WORK TASK | The reply should consist solely of the lines from the one with "How do I perform: Choose the 1 month tab?" through the final line of the listing, copied exactly, with no pictures.

SOURCE MATERIAL |

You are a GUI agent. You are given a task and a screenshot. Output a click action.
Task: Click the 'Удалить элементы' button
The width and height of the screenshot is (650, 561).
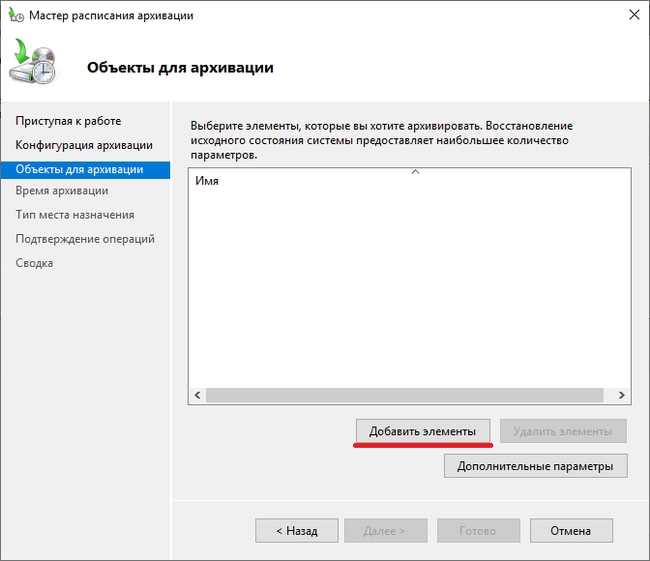pos(562,431)
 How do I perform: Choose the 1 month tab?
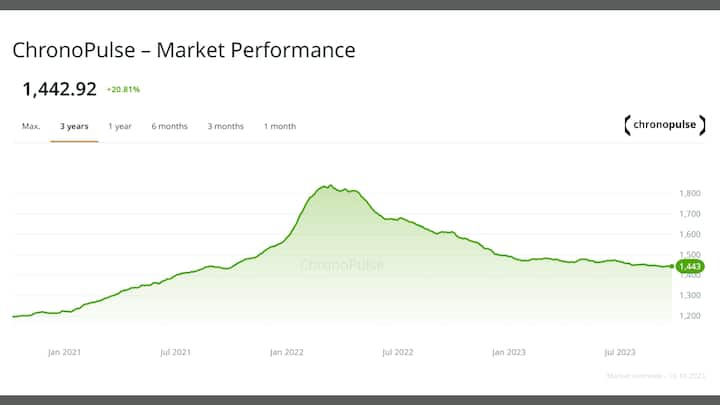click(280, 126)
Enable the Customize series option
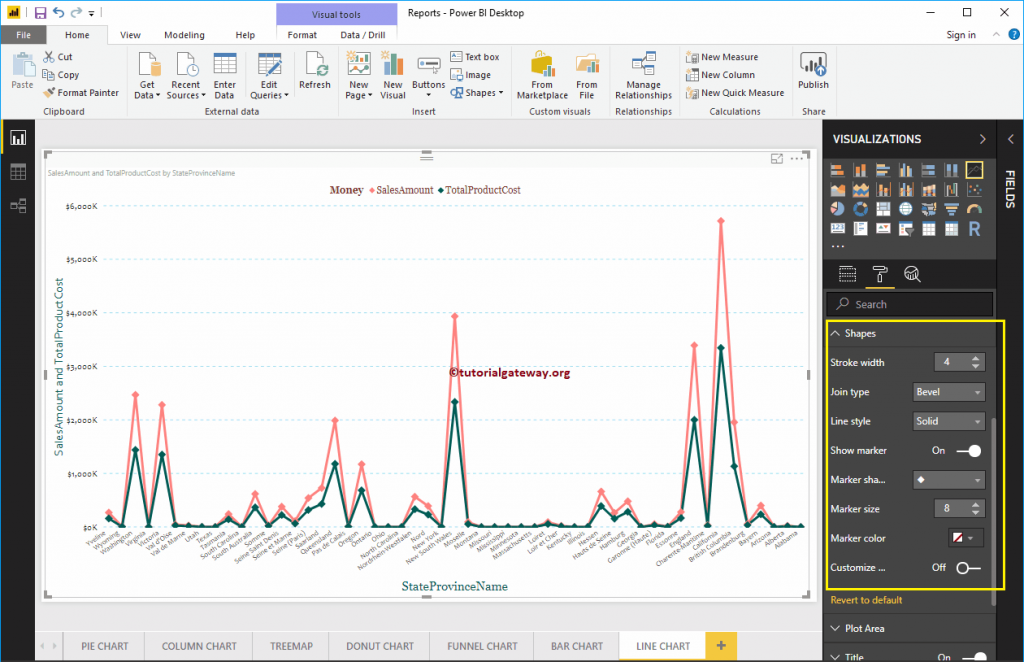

OUTPUT FOR THIS EXERCISE |
 How do I perform: Choose the 1 month tab?
click(280, 126)
Enable the Customize series option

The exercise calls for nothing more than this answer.